A trama política também impressiona pela sagacidade. Mostra a relação entre os países latino-americanos e como interesses privados -- ou que ajudariam um único país -- pode ter efeitos catastróficos no continente inteiro. O americano Christian Slater até faz uma ponta no filme para mostrar a influência dos Estados Unidos, permitindo que o público veja Darín falando em inglês pela primeira vez nas telonas. É divertido e, novamente, mostra uma boa e pouco retratada realidade.
O único ponto negativo da trama política de A Cordilheira está na temporalidade da trama. Não sei, sinceramente, quando o filme foi escrito. Mas, sem dúvidas, foi antes da crise que o Brasil começou a atravessar. Afinal, no longa-metragem, somos retratados como um País de governo forte e que tem uma estatal de petróleo que manda em todo o continente. Sem dúvidas, Mitre não estava se referindo à Temer. Não é à toa que essas cenas renderam risadas na sala de cinema.
Isso, porém, não seria tão prejudicial à trama se não fosse um outro grave problema: perda de foco. Em determinado momento da trama, Santiago Mitre simplesmente abandona essa história de política latino-americana e parte para um drama bem artificial envolvendo a filha do presidente -- que chega até a ter cenas de hipnose. Não tem nada a ver com esse filme e as cenas fazem o espectador perder a atenção. E pior: depois, Mitre esquece a filha, volta pra política e não resolve algumas situações.

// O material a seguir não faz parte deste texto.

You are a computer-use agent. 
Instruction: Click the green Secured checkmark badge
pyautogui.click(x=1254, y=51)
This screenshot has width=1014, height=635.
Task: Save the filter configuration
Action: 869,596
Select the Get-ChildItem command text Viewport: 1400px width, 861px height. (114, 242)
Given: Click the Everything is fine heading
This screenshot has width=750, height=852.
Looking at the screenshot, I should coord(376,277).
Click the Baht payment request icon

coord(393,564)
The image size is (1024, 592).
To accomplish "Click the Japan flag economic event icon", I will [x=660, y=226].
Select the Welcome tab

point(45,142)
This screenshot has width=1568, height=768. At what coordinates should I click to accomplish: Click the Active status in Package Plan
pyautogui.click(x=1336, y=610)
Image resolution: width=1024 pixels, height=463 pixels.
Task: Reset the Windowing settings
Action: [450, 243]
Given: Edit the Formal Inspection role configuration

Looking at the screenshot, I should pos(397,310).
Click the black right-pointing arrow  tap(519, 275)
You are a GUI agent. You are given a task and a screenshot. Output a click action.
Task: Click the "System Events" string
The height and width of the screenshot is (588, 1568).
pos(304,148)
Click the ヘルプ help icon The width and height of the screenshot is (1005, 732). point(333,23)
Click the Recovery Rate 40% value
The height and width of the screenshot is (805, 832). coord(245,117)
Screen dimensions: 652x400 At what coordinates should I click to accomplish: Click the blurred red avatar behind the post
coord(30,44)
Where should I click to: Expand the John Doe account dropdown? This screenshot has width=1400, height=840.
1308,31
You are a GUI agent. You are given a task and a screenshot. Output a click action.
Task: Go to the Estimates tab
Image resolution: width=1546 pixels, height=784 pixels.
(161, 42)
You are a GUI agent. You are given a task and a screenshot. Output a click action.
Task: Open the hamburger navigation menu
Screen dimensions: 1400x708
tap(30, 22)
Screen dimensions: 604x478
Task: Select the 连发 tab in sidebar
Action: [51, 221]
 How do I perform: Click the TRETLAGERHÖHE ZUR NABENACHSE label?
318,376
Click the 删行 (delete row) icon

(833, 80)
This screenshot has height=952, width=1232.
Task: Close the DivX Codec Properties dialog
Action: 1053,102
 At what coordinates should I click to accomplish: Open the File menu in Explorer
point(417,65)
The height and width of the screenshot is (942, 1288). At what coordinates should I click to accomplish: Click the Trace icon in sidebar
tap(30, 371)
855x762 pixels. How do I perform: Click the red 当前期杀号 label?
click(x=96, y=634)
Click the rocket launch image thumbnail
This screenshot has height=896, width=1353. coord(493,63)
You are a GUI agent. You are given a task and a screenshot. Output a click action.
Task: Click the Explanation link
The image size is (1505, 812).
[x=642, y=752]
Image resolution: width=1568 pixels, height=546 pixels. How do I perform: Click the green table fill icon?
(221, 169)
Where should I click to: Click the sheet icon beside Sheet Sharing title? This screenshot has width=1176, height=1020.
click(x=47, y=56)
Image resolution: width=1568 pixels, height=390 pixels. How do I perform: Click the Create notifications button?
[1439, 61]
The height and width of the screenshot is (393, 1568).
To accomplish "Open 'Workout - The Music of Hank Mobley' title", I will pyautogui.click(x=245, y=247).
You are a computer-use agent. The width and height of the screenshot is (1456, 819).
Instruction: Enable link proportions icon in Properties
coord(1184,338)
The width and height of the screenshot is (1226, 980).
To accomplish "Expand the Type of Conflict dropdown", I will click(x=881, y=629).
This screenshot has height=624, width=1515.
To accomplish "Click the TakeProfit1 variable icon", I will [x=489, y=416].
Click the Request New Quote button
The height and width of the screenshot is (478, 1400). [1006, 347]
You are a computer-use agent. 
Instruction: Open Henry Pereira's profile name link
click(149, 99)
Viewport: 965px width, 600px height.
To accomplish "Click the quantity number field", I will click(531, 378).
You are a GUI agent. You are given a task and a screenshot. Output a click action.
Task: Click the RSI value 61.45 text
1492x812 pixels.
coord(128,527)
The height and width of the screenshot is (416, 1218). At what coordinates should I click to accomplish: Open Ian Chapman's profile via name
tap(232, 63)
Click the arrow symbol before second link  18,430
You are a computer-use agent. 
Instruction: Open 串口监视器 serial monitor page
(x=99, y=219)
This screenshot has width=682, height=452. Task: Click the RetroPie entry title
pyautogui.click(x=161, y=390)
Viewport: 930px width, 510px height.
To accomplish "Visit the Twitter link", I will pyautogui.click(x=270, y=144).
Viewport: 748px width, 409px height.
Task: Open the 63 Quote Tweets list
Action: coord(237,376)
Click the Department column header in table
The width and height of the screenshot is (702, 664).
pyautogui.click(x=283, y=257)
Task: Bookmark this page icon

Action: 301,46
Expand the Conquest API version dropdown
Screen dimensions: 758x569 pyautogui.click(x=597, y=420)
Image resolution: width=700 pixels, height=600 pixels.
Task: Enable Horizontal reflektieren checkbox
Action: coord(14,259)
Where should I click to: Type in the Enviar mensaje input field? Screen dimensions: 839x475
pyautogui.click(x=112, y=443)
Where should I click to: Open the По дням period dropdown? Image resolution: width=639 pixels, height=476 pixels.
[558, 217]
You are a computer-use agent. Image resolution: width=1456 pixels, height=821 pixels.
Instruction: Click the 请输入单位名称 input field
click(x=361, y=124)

No fim, fica a sensação de que A Cordilheira é potencial desperdiçado ao esquecer da trama política e focar numa drama sem sal da personagem da fraca Dolores Fonzi. A ideia era muito boa e Darín, como sempre, se entregou ao papel -- impedindo que o filme se torne uma catástrofe geral. Mas, infelizmente, não foi dessa fez que a América Latina ganhou um bom filme sobre política. A espera continua sendo eterna e mais difícil. Afinal, nem com Darín a coisa deu certo.
* Visto em outubro de 2017, durante a cobertura especial da 41ª Mostra Internacional de Cinema de São Paulo.